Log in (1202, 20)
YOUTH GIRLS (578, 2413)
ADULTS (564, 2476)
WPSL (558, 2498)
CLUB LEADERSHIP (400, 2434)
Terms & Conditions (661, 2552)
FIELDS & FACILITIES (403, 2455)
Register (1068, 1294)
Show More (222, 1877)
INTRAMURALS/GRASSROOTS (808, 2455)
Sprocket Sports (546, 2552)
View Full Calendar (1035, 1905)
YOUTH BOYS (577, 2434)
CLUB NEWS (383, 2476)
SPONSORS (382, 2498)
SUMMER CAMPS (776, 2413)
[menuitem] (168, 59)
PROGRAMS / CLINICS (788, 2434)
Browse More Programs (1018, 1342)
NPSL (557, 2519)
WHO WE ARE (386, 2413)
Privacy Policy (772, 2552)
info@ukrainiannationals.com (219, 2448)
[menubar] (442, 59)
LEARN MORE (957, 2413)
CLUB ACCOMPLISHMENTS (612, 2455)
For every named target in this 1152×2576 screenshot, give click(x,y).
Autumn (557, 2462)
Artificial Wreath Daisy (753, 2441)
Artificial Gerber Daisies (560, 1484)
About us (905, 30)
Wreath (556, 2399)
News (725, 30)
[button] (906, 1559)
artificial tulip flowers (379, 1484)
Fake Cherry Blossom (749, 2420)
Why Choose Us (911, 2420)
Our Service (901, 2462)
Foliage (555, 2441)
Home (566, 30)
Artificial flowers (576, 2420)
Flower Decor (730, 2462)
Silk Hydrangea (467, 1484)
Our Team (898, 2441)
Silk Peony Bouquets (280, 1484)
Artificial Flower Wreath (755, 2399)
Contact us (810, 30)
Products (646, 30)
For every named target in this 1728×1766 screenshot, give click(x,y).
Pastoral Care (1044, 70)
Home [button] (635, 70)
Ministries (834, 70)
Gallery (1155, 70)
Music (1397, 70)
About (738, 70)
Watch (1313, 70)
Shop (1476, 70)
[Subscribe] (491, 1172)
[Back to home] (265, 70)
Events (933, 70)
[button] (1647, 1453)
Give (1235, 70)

=-=-=-=-=

From the first line through the last, repeat the entries exactly.

### Written solution
Log in (1202, 20)
YOUTH GIRLS (578, 2413)
ADULTS (564, 2476)
WPSL (558, 2498)
CLUB LEADERSHIP (400, 2434)
Terms & Conditions (661, 2552)
FIELDS & FACILITIES (403, 2455)
Register (1068, 1294)
Show More (222, 1877)
INTRAMURALS/GRASSROOTS (808, 2455)
Sprocket Sports (546, 2552)
View Full Calendar (1035, 1905)
YOUTH BOYS (577, 2434)
CLUB NEWS (383, 2476)
SPONSORS (382, 2498)
SUMMER CAMPS (776, 2413)
[menuitem] (168, 59)
PROGRAMS / CLINICS (788, 2434)
Browse More Programs (1018, 1342)
NPSL (557, 2519)
WHO WE ARE (386, 2413)
Privacy Policy (772, 2552)
info@ukrainiannationals.com (219, 2448)
[menubar] (442, 59)
LEARN MORE (957, 2413)
CLUB ACCOMPLISHMENTS (612, 2455)
For every named target in this 1152×2576 screenshot, give click(x,y).
Autumn (557, 2462)
Artificial Wreath Daisy (753, 2441)
Artificial Gerber Daisies (560, 1484)
About us (905, 30)
Wreath (556, 2399)
News (725, 30)
[button] (906, 1559)
artificial tulip flowers (379, 1484)
Fake Cherry Blossom (749, 2420)
Why Choose Us (911, 2420)
Our Service (901, 2462)
Foliage (555, 2441)
Home (566, 30)
Artificial flowers (576, 2420)
Flower Decor (730, 2462)
Silk Hydrangea (467, 1484)
Our Team (898, 2441)
Silk Peony Bouquets (280, 1484)
Artificial Flower Wreath (755, 2399)
Contact us (810, 30)
Products (646, 30)
For every named target in this 1728×1766 screenshot, give click(x,y).
Pastoral Care (1044, 70)
Home [button] (635, 70)
Ministries (834, 70)
Gallery (1155, 70)
Music (1397, 70)
About (738, 70)
Watch (1313, 70)
Shop (1476, 70)
[Subscribe] (491, 1172)
[Back to home] (265, 70)
Events (933, 70)
[button] (1647, 1453)
Give (1235, 70)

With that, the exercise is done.